A new radioisotope assay for the quantitative assessment of macrophage-alloantibody-target cell interaction was studied. The assay, abrogation of complement lysis (ACL), is based on the observation that antibody-coated cells incubated with [mouse] macrophages become resistant to complement lysis. The degree of reduction in complement lysis, as measured by 51Cr release, can therefore be used to assess the extent of macrophage engulfment of the target cells.

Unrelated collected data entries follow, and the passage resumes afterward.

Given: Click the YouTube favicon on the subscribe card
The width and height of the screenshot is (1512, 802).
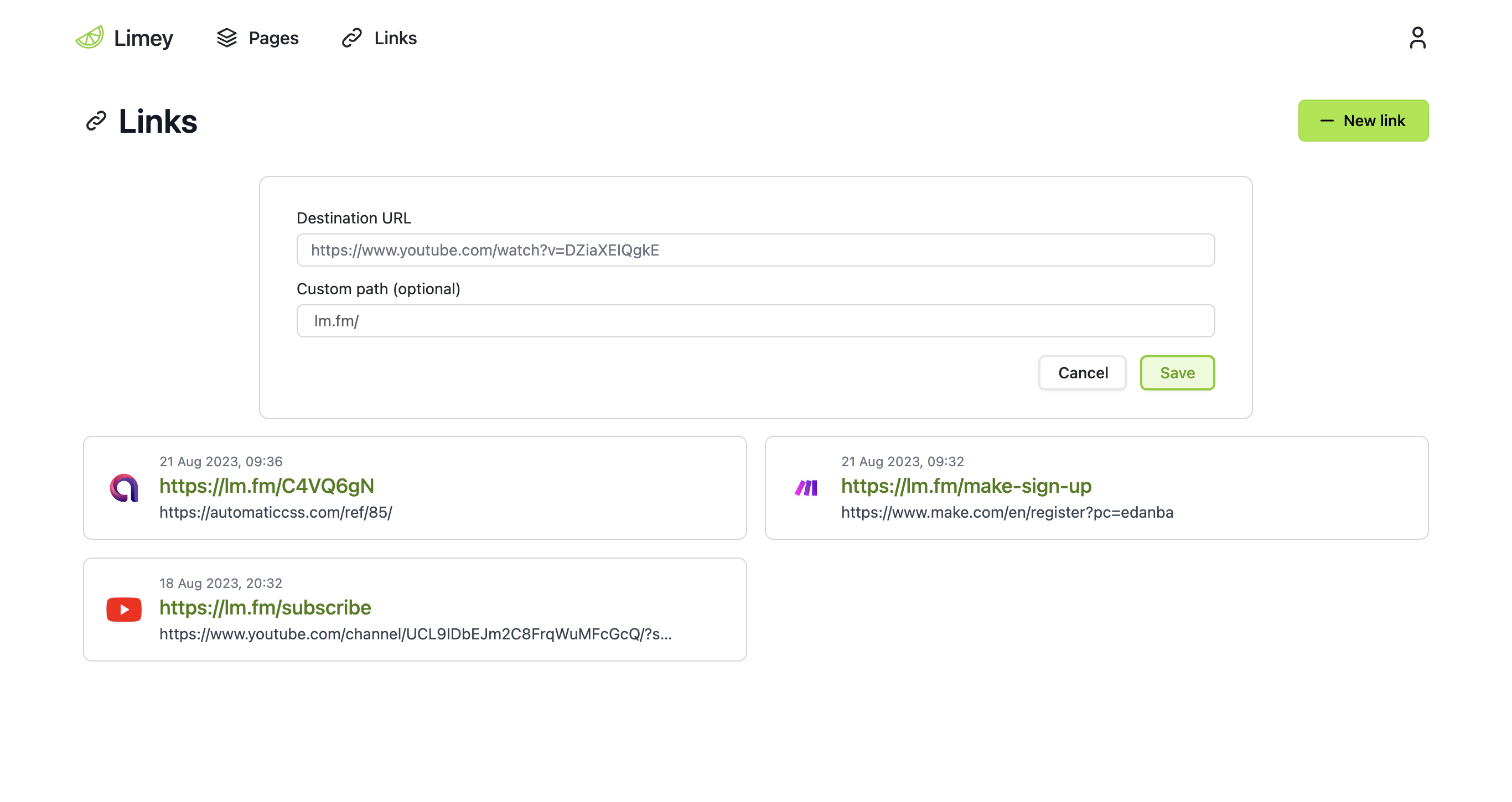Looking at the screenshot, I should tap(123, 608).
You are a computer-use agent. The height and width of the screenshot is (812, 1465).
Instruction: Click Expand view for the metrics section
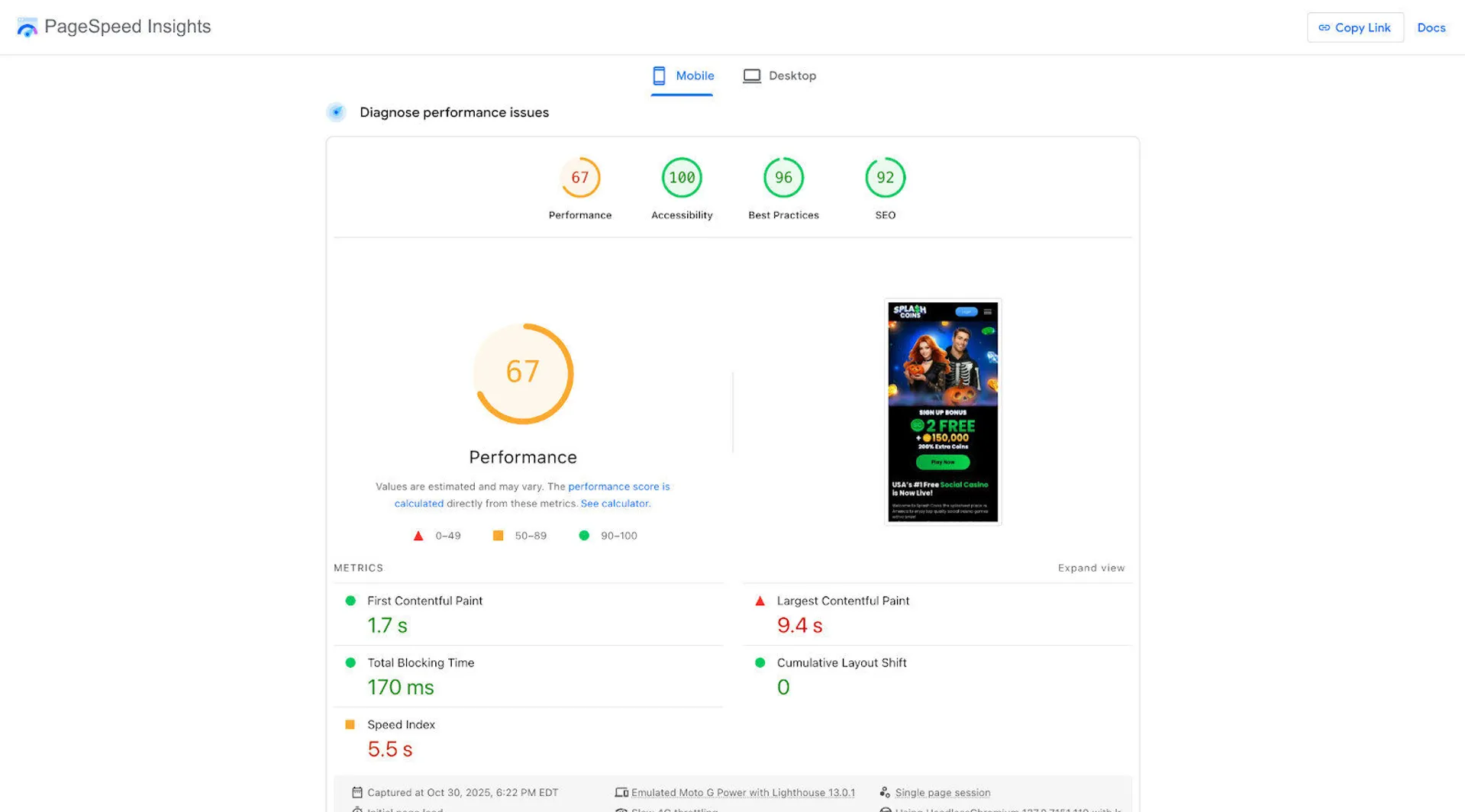[x=1091, y=568]
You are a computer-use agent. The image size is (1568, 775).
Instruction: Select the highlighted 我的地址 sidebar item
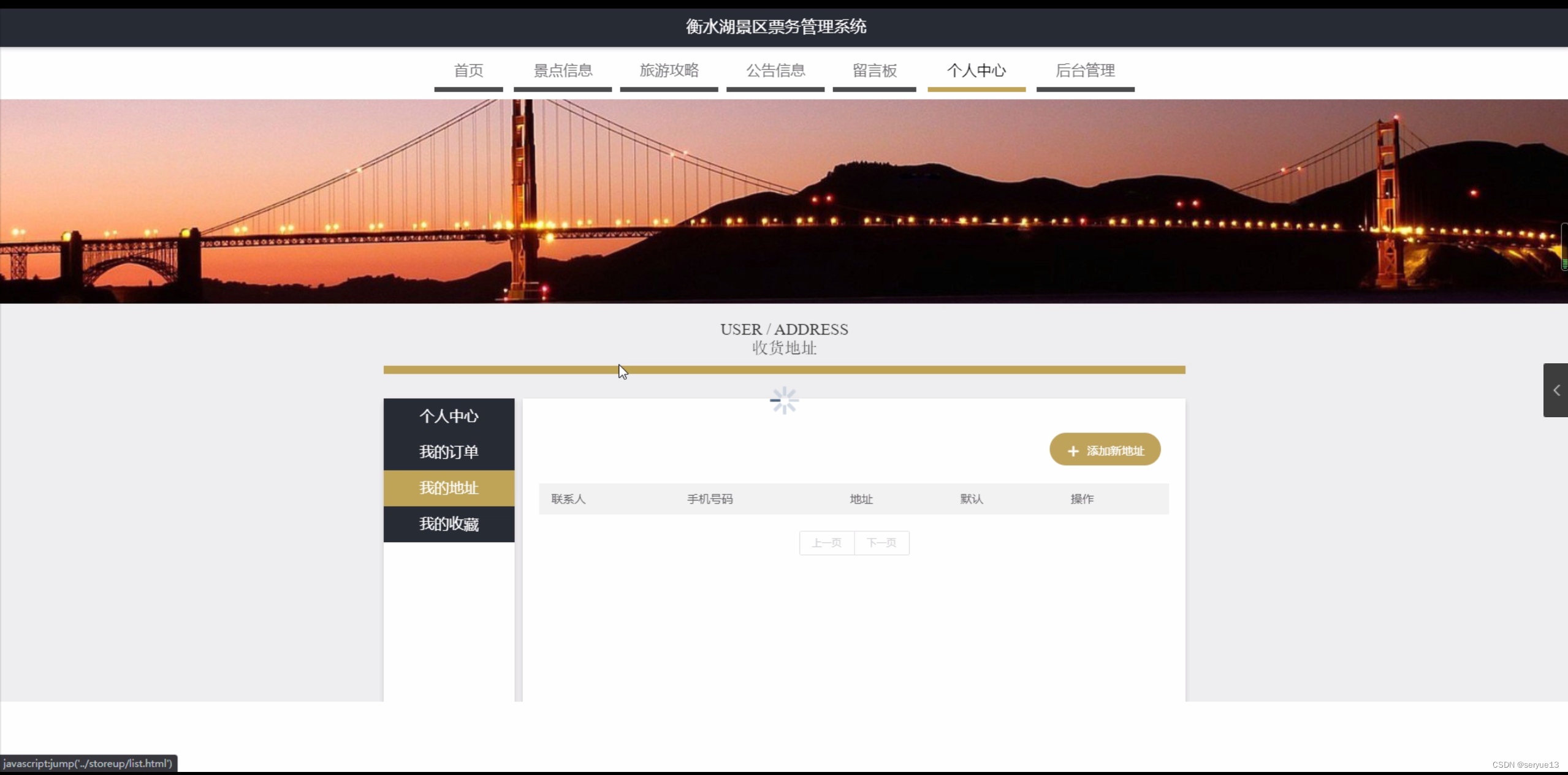[x=449, y=488]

Previous incubation of macrophages with antigen-antibody complexes inhibited ACL, confirming that Fc receptors were necessary for ACL. However, the temperature dependence of ACL and the inability of many types of Fc receptor-bearing nonphagocytic cell populations to mediate ACL indicated that macrophage effector function after Fc receptor binding was essential for ACL. Microscopic assessment confirmed that the macrophage activity producing most of the ACL was engulfment of the cells, although certain observations suggested that a nonphagocytic effect of macrophages on the target cells may be detectable in ACL under certain circumstances. Macrophage activation strongly influenced the degree of ACL and of phagocytosis, the chief effect being not on the absolute number, but on the percentage of target cells engulfed by macrophages. The simplicity, objectivity and rapidity of ACL suggest that this will be a useful technique for exploring the role of macrophages in humoral alloimmunity.